Come abbiamo potuto constatare dopo questo lungo
escursus sulle fonti e sulle fonti di energia siano esse
rinnovabili o non rinnovabili, tradizionali o alternative sappiamo che
comunque ognuna di esse produce un notevole impatto sull’ambiente anche
se si cerca di mitigare al massimo questo dannoso problema.
Quindi bisogna sempre tener bene in mente il rapporto
costi/benefici anche se il territorio, comunque, viene
compromesso in modo irreversibile generando l’innalzamento delle soglie
di inquinamento.
Non a caso con le varie conferenze sul clima sul
surriscaldamento del pianeta si tende sempre più a darsi dei limiti di
immissione di sostanze nocive tipo CO2 ed altre nell’atmosfera,
riduzione prevista del 20% di emissioni di CO2 entro il 2020 fino a
ridurre al minimo la immissione di tali sostanze; l’ultima conferenza
sui cambiamenti climatici si è tenuta a Cancun iniziata il 30 novembre
2010 e conclusasi il 10 dicembre 2010. A questa conferenza, i
rappresentanti dei governi del pianeta hanno discusso su come
fronteggiare le sfide poste dai cambiamenti climatici in tempi di crisi
economica e le crescenti tensioni internazionali.
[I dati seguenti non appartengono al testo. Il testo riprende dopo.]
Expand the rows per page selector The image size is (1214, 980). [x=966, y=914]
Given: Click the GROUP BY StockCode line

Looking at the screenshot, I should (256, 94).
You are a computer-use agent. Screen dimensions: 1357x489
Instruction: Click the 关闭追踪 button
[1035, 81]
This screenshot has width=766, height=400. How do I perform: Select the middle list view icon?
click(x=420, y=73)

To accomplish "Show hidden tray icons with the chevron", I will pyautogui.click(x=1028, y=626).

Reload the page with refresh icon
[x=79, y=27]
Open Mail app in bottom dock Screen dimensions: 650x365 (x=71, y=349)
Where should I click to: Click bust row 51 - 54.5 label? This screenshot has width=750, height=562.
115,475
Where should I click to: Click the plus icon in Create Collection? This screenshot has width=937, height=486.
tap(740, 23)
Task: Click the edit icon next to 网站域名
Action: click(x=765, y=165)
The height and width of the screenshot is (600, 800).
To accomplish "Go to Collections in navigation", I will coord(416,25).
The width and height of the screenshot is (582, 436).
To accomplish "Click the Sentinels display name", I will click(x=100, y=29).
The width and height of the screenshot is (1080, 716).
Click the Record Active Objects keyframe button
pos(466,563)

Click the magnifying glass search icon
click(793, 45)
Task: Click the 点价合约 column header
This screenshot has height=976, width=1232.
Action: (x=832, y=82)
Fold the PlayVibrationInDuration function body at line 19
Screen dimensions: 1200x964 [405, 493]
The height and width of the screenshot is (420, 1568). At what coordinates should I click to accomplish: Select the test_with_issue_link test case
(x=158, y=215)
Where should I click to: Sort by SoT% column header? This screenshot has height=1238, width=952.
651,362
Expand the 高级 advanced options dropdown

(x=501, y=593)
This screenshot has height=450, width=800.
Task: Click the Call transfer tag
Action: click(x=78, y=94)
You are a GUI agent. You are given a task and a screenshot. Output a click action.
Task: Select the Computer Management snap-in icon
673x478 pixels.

Dopo il clamoroso
fallimento del summit di Copenhagen dell’anno 2009, le aspettative per
il 2010 sono ai minimi storici. L'Agenzia Internazionale per l’Energia
(IEA) stima che per ogni anno di ritardo nell'avviare una strategia
efficace contro il riscaldamento climatico, il mondo dovrà spendere 500
miliardi di dollari di costi addizionali.
A questo punto chiudo con due domande: cosà dovremo
aspettarci per il futuro e quanto tempo dovremo ancora aspettare???????